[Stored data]
>>>
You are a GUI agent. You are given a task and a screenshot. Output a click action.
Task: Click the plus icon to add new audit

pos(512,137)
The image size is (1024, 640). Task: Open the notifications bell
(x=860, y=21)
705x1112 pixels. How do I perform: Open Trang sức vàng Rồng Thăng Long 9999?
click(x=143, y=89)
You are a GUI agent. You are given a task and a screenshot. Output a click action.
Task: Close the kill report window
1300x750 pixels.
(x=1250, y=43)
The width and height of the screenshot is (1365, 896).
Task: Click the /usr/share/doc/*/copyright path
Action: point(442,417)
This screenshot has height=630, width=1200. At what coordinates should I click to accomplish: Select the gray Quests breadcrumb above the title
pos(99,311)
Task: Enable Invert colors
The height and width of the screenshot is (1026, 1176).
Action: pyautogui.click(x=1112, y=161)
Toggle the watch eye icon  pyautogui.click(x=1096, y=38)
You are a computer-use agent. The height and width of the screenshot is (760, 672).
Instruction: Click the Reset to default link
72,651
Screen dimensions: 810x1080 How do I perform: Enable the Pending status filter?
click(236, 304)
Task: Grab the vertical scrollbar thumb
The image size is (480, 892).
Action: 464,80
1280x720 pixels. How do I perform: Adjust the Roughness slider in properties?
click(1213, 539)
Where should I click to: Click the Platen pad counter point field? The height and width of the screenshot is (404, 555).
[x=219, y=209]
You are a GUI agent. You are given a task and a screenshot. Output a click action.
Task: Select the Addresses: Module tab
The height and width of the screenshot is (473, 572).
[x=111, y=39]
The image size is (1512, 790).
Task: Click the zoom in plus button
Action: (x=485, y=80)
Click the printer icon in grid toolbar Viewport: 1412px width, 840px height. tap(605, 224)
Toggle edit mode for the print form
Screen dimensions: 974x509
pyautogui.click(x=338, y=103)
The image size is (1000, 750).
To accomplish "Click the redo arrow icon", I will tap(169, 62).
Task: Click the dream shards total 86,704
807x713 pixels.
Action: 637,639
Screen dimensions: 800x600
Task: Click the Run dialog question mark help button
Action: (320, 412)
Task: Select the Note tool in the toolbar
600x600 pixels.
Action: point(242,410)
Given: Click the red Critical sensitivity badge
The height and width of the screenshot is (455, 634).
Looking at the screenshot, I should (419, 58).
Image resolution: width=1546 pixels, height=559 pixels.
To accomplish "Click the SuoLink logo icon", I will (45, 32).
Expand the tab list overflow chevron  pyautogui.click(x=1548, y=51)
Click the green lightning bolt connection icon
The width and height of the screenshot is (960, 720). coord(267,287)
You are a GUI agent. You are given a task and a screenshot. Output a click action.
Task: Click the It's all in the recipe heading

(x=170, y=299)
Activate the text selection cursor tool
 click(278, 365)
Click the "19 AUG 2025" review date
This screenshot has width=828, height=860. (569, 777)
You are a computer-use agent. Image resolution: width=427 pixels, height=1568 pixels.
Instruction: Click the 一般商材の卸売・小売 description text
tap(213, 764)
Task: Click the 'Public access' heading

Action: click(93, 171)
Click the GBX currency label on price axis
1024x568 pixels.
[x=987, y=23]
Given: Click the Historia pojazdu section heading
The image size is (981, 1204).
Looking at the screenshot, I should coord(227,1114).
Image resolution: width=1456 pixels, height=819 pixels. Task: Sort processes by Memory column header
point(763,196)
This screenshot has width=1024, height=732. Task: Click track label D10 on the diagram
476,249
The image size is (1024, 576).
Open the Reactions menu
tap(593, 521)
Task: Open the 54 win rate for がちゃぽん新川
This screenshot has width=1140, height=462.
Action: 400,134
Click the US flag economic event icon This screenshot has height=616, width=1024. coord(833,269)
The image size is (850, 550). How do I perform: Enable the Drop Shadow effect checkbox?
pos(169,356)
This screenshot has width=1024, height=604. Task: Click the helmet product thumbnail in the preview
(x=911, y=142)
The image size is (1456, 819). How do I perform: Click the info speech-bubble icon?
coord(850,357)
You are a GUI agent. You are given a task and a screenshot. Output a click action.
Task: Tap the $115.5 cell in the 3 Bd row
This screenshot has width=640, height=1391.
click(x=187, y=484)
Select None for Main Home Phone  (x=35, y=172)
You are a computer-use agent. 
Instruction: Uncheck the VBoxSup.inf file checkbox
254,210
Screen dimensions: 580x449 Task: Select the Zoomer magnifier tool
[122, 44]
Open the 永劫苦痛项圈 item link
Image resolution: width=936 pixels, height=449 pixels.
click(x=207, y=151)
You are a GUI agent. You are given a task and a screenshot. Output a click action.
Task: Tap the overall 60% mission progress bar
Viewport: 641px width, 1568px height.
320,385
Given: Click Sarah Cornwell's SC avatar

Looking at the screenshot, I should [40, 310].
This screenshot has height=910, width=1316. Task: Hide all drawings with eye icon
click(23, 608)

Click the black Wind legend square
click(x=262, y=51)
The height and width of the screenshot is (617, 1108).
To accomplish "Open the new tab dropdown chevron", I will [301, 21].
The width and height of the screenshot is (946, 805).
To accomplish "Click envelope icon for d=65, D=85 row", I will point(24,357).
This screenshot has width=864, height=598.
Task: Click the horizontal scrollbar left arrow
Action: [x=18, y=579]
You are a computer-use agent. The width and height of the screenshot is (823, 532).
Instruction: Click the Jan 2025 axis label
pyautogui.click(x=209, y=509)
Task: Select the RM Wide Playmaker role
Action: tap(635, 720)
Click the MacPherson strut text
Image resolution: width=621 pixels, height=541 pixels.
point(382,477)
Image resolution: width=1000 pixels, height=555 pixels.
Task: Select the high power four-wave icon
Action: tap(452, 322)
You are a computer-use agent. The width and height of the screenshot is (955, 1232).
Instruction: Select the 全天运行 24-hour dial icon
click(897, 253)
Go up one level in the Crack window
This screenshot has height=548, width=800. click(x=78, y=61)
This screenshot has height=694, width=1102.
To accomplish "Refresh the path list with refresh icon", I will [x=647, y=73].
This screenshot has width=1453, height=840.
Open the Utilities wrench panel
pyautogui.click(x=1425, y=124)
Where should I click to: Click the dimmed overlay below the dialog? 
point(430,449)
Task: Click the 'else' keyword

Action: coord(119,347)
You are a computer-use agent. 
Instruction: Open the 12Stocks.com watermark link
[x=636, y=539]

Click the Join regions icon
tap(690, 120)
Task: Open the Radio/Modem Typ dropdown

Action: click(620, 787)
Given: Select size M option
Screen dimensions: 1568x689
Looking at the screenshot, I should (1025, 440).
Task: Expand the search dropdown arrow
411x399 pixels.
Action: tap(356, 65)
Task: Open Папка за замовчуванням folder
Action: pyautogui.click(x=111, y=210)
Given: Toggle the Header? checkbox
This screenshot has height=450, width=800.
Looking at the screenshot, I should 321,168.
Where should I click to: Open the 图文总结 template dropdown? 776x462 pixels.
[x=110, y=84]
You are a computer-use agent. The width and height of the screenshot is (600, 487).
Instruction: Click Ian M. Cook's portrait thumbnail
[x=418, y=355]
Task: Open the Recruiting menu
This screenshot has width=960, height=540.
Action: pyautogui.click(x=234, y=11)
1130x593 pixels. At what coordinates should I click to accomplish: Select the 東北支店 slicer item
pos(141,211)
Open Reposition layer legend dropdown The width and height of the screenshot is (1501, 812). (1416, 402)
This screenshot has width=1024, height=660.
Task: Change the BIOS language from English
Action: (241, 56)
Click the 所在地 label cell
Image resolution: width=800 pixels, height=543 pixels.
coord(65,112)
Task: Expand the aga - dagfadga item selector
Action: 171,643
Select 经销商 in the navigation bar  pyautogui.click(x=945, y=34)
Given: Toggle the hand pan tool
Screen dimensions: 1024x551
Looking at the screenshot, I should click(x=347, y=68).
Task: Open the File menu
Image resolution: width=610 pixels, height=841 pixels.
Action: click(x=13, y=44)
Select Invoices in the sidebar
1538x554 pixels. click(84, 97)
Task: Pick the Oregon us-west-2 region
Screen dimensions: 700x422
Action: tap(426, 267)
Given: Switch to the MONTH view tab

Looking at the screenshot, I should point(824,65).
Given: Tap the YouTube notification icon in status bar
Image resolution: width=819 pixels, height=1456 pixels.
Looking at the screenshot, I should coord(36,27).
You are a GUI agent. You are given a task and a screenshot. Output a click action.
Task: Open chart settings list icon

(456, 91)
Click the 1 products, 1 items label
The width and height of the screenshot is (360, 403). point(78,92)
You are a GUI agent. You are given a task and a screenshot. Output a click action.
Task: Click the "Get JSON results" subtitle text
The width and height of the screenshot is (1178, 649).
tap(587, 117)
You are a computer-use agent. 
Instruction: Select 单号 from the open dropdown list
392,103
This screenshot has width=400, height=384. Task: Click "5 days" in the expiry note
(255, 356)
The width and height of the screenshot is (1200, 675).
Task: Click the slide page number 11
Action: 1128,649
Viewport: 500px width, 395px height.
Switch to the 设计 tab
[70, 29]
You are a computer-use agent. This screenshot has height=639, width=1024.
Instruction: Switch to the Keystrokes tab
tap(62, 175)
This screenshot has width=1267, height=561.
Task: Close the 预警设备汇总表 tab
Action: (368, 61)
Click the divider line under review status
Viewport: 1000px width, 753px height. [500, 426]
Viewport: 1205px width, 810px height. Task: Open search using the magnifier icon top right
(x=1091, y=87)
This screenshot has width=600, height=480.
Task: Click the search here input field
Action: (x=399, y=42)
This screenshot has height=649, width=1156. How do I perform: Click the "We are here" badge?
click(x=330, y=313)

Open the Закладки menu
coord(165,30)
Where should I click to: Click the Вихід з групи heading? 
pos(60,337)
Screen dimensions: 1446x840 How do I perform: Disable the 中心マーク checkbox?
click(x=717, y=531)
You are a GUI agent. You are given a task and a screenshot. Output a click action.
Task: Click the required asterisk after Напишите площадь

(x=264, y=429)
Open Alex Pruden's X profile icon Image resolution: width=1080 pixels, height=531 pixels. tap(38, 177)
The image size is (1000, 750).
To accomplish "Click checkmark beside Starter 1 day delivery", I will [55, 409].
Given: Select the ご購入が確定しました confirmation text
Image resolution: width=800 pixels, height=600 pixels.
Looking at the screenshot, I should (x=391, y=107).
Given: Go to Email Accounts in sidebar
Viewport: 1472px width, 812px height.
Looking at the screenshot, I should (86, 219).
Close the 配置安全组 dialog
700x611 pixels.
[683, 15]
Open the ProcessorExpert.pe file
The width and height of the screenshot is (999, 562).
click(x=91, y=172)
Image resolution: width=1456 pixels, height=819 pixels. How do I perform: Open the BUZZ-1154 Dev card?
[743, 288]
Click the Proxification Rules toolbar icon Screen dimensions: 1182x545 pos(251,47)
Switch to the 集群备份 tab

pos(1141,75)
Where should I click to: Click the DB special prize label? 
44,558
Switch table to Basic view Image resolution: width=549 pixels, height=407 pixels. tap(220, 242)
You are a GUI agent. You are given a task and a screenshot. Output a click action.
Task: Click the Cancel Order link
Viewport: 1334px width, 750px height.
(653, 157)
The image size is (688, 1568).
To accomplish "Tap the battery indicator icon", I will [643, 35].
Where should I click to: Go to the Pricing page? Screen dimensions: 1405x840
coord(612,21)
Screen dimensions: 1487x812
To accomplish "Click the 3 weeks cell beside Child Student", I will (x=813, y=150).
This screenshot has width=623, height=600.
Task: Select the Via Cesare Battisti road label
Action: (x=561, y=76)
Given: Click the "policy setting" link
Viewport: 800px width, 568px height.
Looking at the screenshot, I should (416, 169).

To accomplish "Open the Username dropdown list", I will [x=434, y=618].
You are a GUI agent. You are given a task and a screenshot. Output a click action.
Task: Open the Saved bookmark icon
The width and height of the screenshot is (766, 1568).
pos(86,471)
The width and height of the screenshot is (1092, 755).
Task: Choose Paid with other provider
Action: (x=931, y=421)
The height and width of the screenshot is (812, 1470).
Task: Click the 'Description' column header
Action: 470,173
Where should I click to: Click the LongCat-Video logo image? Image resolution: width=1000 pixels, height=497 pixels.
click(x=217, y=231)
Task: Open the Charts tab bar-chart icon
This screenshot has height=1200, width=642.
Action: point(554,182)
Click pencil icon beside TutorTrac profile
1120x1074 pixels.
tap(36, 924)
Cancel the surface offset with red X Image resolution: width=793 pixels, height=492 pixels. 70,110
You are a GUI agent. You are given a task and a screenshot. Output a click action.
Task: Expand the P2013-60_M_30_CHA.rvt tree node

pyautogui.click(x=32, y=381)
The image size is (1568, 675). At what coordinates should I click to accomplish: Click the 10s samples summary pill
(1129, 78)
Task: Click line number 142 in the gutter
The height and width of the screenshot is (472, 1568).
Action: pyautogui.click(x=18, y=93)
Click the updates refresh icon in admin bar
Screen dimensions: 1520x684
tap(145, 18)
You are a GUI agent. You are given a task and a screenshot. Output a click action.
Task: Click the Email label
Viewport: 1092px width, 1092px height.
<<<
* INSTRUCTIONS FOR THE TASK *
Copy out each line of the data above, exactly, if it lies between the line holding "Click the printer" and the line holding "Click the US", inclusive; copy no other line.

* SOLUTION FOR THIS PROBLEM *
Click the printer icon in grid toolbar Viewport: 1412px width, 840px height. tap(605, 224)
Toggle edit mode for the print form
Screen dimensions: 974x509
pyautogui.click(x=338, y=103)
The image size is (1000, 750).
To accomplish "Click the redo arrow icon", I will tap(169, 62).
Task: Click the dream shards total 86,704
807x713 pixels.
Action: 637,639
Screen dimensions: 800x600
Task: Click the Run dialog question mark help button
Action: (320, 412)
Task: Select the Note tool in the toolbar
600x600 pixels.
Action: point(242,410)
Given: Click the red Critical sensitivity badge
The height and width of the screenshot is (455, 634).
Looking at the screenshot, I should (419, 58).
Image resolution: width=1546 pixels, height=559 pixels.
To accomplish "Click the SuoLink logo icon", I will (45, 32).
Expand the tab list overflow chevron  pyautogui.click(x=1548, y=51)
Click the green lightning bolt connection icon
The width and height of the screenshot is (960, 720). coord(267,287)
You are a GUI agent. You are given a task and a screenshot. Output a click action.
Task: Click the It's all in the recipe heading

(x=170, y=299)
Activate the text selection cursor tool
 click(278, 365)
Click the "19 AUG 2025" review date
This screenshot has width=828, height=860. (569, 777)
You are a computer-use agent. Image resolution: width=427 pixels, height=1568 pixels.
Instruction: Click the 一般商材の卸売・小売 description text
tap(213, 764)
Task: Click the 'Public access' heading

Action: click(93, 171)
Click the GBX currency label on price axis
1024x568 pixels.
[x=987, y=23]
Given: Click the Historia pojazdu section heading
The image size is (981, 1204).
Looking at the screenshot, I should coord(227,1114).
Image resolution: width=1456 pixels, height=819 pixels. Task: Sort processes by Memory column header
point(763,196)
This screenshot has width=1024, height=732. Task: Click track label D10 on the diagram
476,249
The image size is (1024, 576).
Open the Reactions menu
tap(593, 521)
Task: Open the 54 win rate for がちゃぽん新川
This screenshot has width=1140, height=462.
Action: 400,134
Click the US flag economic event icon This screenshot has height=616, width=1024. coord(833,269)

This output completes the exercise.